Zinke put on defensive over past lies in US House debate
BUTTE, Mont. (AP) — Former Interior Secretary Ryan Zinke faced sharp attacks for past dishonesty from his Democratic opponent in a Montana U.S. House race debate on Thursday night, as the Republican sought to downplay recent reports from federal investigators who said he lied to them in two separate cases.
Zinke narrowly won the June Republican primary over a lesser-known opponent in his bid to return to Congress after resigning from Trump’s cabinet amid numerous ethics investigations. He’s challenged by Democrat Monica Tranel, a Missoula attorney and Libertarian John Lamb, a farmer from Norris.
The Interior Department’s inspector general, a Trump appointee, said Zinke lied to federal investigators examining a Native American casino proposal in Connecticut that Zinke effectively blocked and his involvement in a real estate project in his hometown of Whitefish.
Zinke sought to turn the tables and accused Tranel of misleading voters about his record when the issue came up just minutes into the live debate at Montana Technological University.
“After five years, hundreds of thousands of dollars spent, you know what the report concluded? That I didn’t follow the employee handbook and had a lack of candor. I don’t know that means. I answered their questions. They just didn’t like my answers,” he said.
Prosecutors declined to pursue criminal charges and Zinke has repeatedly denied wrongdoing. But Tranel encouraged voters to read the inspector general’s reports themselves.
“Don’t take our word for it,” Tranel said. “That’s exactly what they do say -- that Ryan Zinke lied to investigators.”
Tranel, a former Olympic rower, cruised to victory in the Democratic primary. But in Zinke she faces a well-financed opponent with wide name recognition from his time in Congress and previously in the state Senate.

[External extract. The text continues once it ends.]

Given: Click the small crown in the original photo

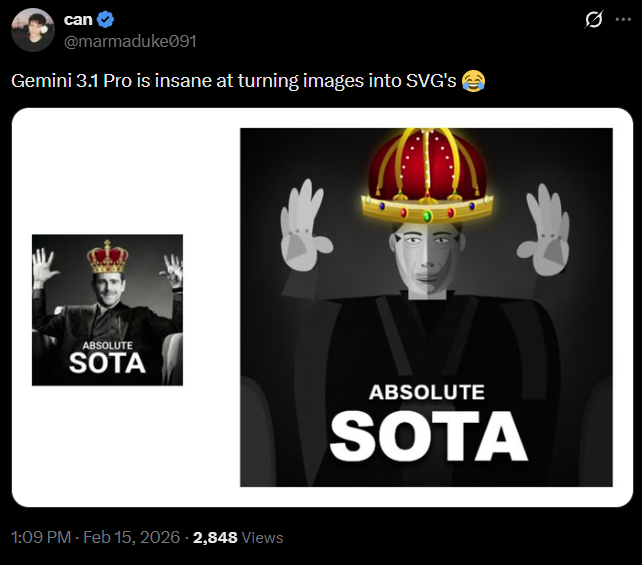Looking at the screenshot, I should click(107, 257).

Zinke repeatedly linked Tranel to national Democratic policies that he blamed for a sharp increase in inflation since President Joe Biden defeated former President Donald Trump and took office last year. He said Tranel’s legal work at the Montana Consumer Council advocating against utilities such as NorthWestern industry had resulted in higher energy prices that would only get worse if she and other Democrats prevail in November.
“You can’t kill U.S. oil and gas,” said Zinke, a former Navy SEAL, who oversaw a sharp rise in domestic oil and gas drilling at Interior and worked to ease environmental restrictions on the industry.
Tranel said climate change has to be addressed including the role that America’s energy usage plays in it.
The 2020 Census gave Montana a second congressional district for the first time in 30 years.
The district is considered to lean Republican, but Democrats are hoping to win their first U.S. House race in the state since 1997, when former Democratic Rep. Pat Williams left office.
Lamb, a supporter of the anti-government Bundy family, has not reported raising any money for his campaign. He said his candidacy gives voters an alternative to the major parties.
“Big money corrupts,” Lamb said. “It makes politicians corrupt and the people need a grassroots-type candidate to lead this western district and I believe I’m the middle guy.”
The start of the debate was briefly delayed when Zinke complained minutes before it was to start about Tranel bringing notes to the lectern. Zinke said the debate rules said notes would not be allowed, but relented when the event organizers said there had been no such agreement.
Campaign filings show Zinke’s campaign has raised and spent far more money than Tranel, but Democrats have narrowed the gap through outside groups that have spent heavily opposing the Republican.